Union Carbide’s own documents state that the injuries caused by exposure to Methyl Isocyanate are permanent in nature and yet more than 90 pc of the victims have only been paid USD 500 compensation, which is for temporary injuries.

“Dow Chemicals continues to evade the pending civil, criminal and environmental liabilities of Union Carbide in Bhopal,” Nausheen Khan of Children Against Dow Carbide tells Media India Group.

Activists allege that there has been a deliberate suppression by the Indian government research which proves the long term systemic damage caused by the gas explosion

Activists allege that there has been a deliberate suppression by the Indian government of any research which proves the long term systemic or genetic damage caused by the gas explosion, to protect the corporations involved.

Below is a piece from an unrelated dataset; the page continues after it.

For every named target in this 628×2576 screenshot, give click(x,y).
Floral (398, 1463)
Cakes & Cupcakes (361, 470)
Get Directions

Proof of the lasting damage of the gas exposure could have major legal implications for Union Carbide and its current owner Dow Chemicals, who took ownership of the company and its legal responsibilities in 2001, in terms of compensation liability.

“A recent study authorised by government medical body the Indian Council for Medical Research (ICMR), found that between 2016-2017, 9 pc of the babies born to gas-exposed mothers had birth defects compared to 1.3 pc born to mothers with no exposure. However, the study was subsequently discredited by the ICMR, who ordered it not to be published or disclosed,” reads a report by International Campaign for Justice in Bhopal, a coalition of various NGOs working with survivors of the disaster as well as human rights groups and international volunteers.

On the occasion of Anti-Corporate day, to mark the 36th anniversary of the disaster, there is nothing for the survivors and their kin to look forward to. The pandemic has worsened the already devastated state of treatment, compensation and healthcare for the victims.

The blackened ruins of the Union Carbide plant still loom untouched behind the factory walls where children with special needs play and their parents, grandparents and elders still await justice.